Why Are We Having Less Sex? (And What to Actually Do About It)

Woman lying alone in bed, looking contemplative — illustrating emotional and physical disconnection in relationships

‍Your news feed may be full of fears about economic recessions and declining rates of this or that, but the truth is, most of us are quietly living through another kind of recession entirely. We're in a sex recession.

According to the General Social Survey, the share of Americans aged 18–64 having sex at least weekly dropped from 55% in 1990 to just 37% in 2024. For something that has, in theory, never been more accessible thanks to the internet, dating apps, and the endless content that follows us everywhere — why are we having less of it? And it’s not just one group. The decline cuts across gender, age, and relationship status:

•  Among adults aged 18–29, the rate of “sexlessness” (defined as having no sexual partners in the past year) has doubled, from 12% in 2010 to 24% in 2024. (General Social Survey via Institute for Family Studies)

•  Between 1996 and 2008, 59% of married adults reported having sex weekly or more. By 2010–2024, that number had fallen to 49% and the decline is showing up across all age groups within marriage. (Institute for Family Studies)

If you’re reading this and feeling a flicker of recognition or a quiet panic — I want you to take a breath. You are not broken. You are not alone. And the reasons behind this are more nuanced, and more fixable, than you might think.‍ ‍

The Real Reasons (Beyond “We’re Just Tired”)

1. Chronic Stress and Nervous System Dysregulation

Most of us are operating in a low-grade (or not so low-grade) state of stress that has become so normalized, we’ve stopped noticing it. Financial pressure, the relentless demands of work and caregiving, environmental anxiety, the sheer cognitive load of modern life…it all adds up. And when your nervous system is stuck in hypervigilance, sex is one of the first things to go.

‍A 2025 study published in Psychoneuroendocrinology found that higher stress is directly linked to lower sexual desire and arousal in the moment, and the effect was significantly stronger in women than in men.

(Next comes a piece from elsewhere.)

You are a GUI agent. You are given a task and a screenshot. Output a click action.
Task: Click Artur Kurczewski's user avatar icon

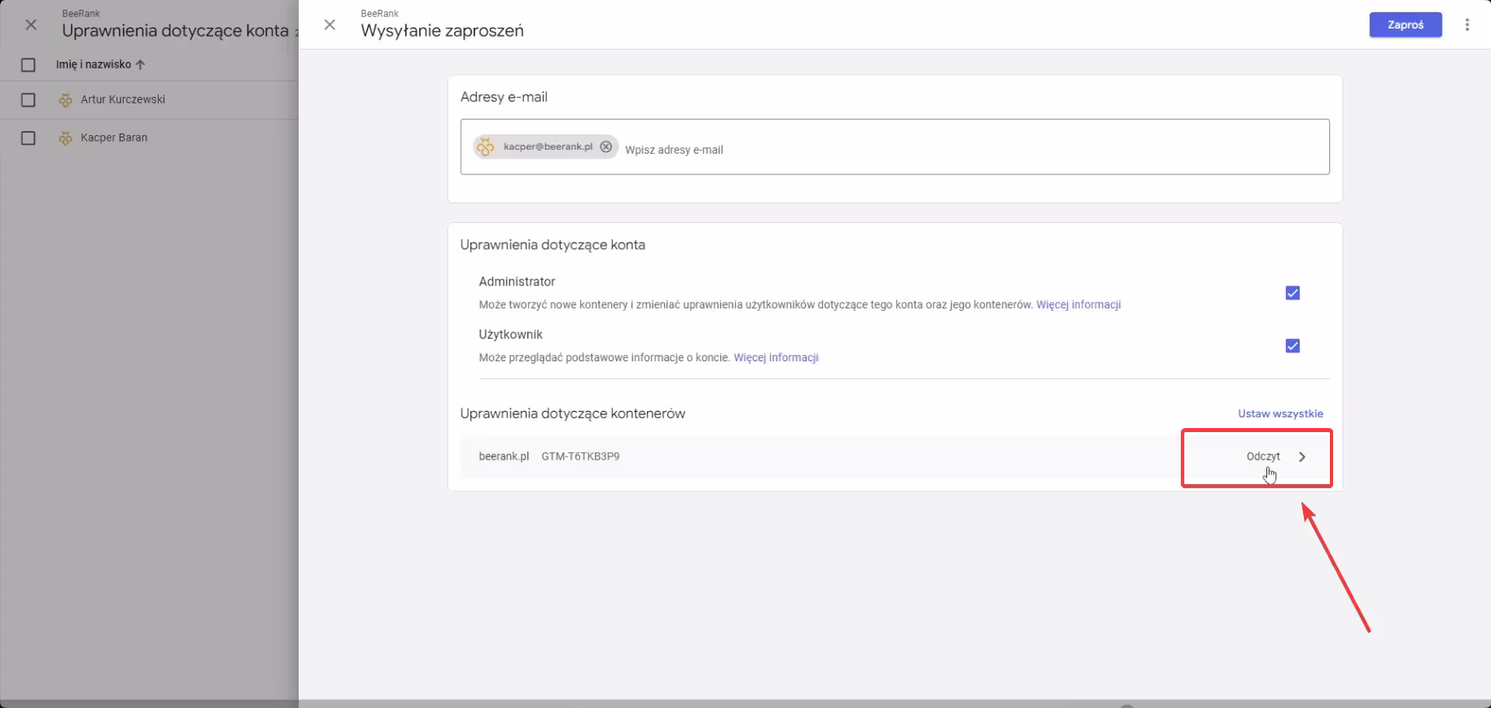(x=66, y=100)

‍Here’s the part that doesn’t get talked about enough: it’s often nearly impossible to see just how deep the impact of chronic stress runs until something interrupts it. That carefree feeling that washes over you on vacation? That’s not just relaxation. That’s your nervous system finally exhaling after months, sometimes years, of bracing.

‍When we’re stuck in that loop, connection feels hard. Slowness feels impossible. The intentionality that intimacy requires — being present in your body, being curious about another person’s body — gets pushed out. It’s not a lack of desire so much as a nervous system that’s too overwhelmed to really access it.‍

2. Screen Time Killing Erotic Attention

Your phone may be one of the biggest threats to your sex life. I know how strange that sounds. And I’ll be honest: I can be my own proof of this more than I’d like to admit.

‍Our attention spans are being quietly eroded by the constant pull of screens, and this has a direct impact on our capacity for erotic attention — the slow, embodied, sensory focus that intimacy actually requires. We’ve become so accustomed to rapid-fire stimulation that real-life touch, eye contact, and physical presence can feel either not engaging enough, or so overwhelmingly “real” that we unconsciously pull away from it.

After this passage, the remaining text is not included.